At a park right on the trail and at the edge of town, an extremely nice camping area had been set up for those traveling the OTET. I’d made 58 miles (62 counting the distance to my house). There was room for a few tents, and I had my choice. A picnic shelter, water and a restroom were all on site. A map of town showed where various restaurants, stores and services were located. After setting up camp, a half mile ride got me to Subway for a sandwich and Speedway for a cold drink and I was set for the night. As I sat in the shelter with dinner, Dave, from Madison County Parks stopped by for some pleasant dinner conversation. He also confirmed my route through town in the morning.
Other than a few trains on a nearby, still active line waking me, I had a restful night with the area to myself. By the way, this great spot is provided without charge, donations accepted. Make a donation.
In the cool, cloudy morning, I rolled through town, stopping at McDonalds for a high calorie breakfast. While in line, I ran into Dave again for a short chat. On the east side of town, it was back onto former rail line. Roberts Pass Trail, then the Camp Chase Trail headed due east through some major farms to Battelle Darby Creek Metro Park nearing Columbus.
The trail changed dramatically at that point.

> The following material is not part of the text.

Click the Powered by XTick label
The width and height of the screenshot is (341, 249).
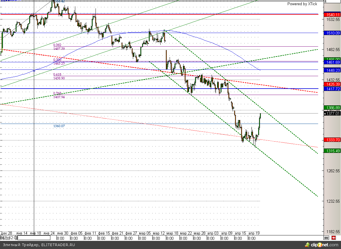click(302, 4)
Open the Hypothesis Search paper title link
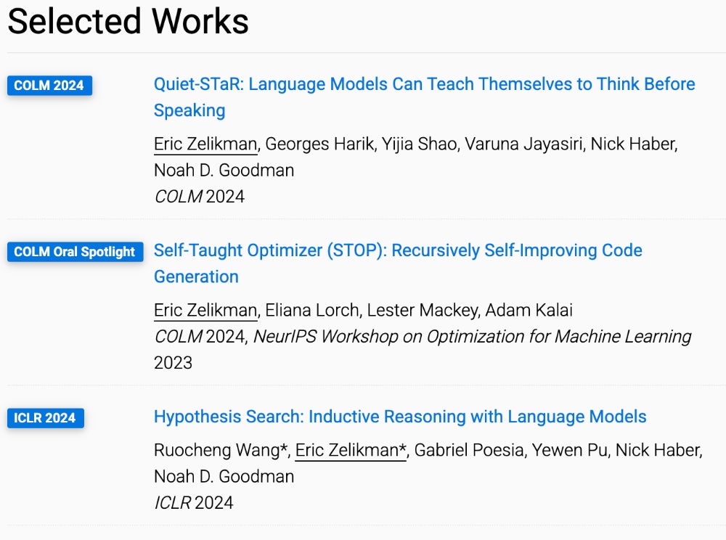This screenshot has width=726, height=540. point(400,417)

No longer straight and flat, the route wound down to Darby Creek and was even a gravel path for a bit before a stretch on a park road. Soon however, it was back onto a rail line. As the line was still active though, the path ran beside it with noticeable undulation.
The area was becoming more industrial as I passed under I-270, Columbus’s circle freeway. That was confirmed as I then spent a mile on Industrial Mile Road before returning to Camp Case Trail for a bit. Side trails in this area can be a bit confusing. After another mile on road I reached the Lower Scioto Greenway which followed its namesake river all the way to downtown.
Near downtown Columbus, the route travels through a nice, well maintained greenway park until turning north through town on city streets. Keep an eye out for the turn. I never saw it and continued on the wrong trail for at least a mile before realizing my mistake. Not sure exactly where I made my error I turned to my phone for directions to Nationwide Arena, where I knew I could meet back up with the OTET. After my detour of several blocks, I was back on the now well marked route heading northeast. Less than two miles of road got me to the I-670 Bikeway and the safety of separation from traffic. Despite another missed turn, I soon reached the Alum Creek Trail and conditions changed significantly.
In park like surroundings, the trail meandered along and often over Alum Creek. There were boardwalks and several really cool bridges. There were numerous places to stop and rest, but each time I did, rain caught up to me. I spent the afternoon on the leading edge of some showers, but managed to make it out of the I-275 loop relatively dry. Just outside the loop, I entered Westerville and made it an early day at the Red Roof Inn; perhaps ½ mile from the trail. Forty five miles of riding took me nearly five hours with my detours. Several restaurants and a Kroger were within walking distance and I was warm, clean and dry as some heavy showers later rolled through.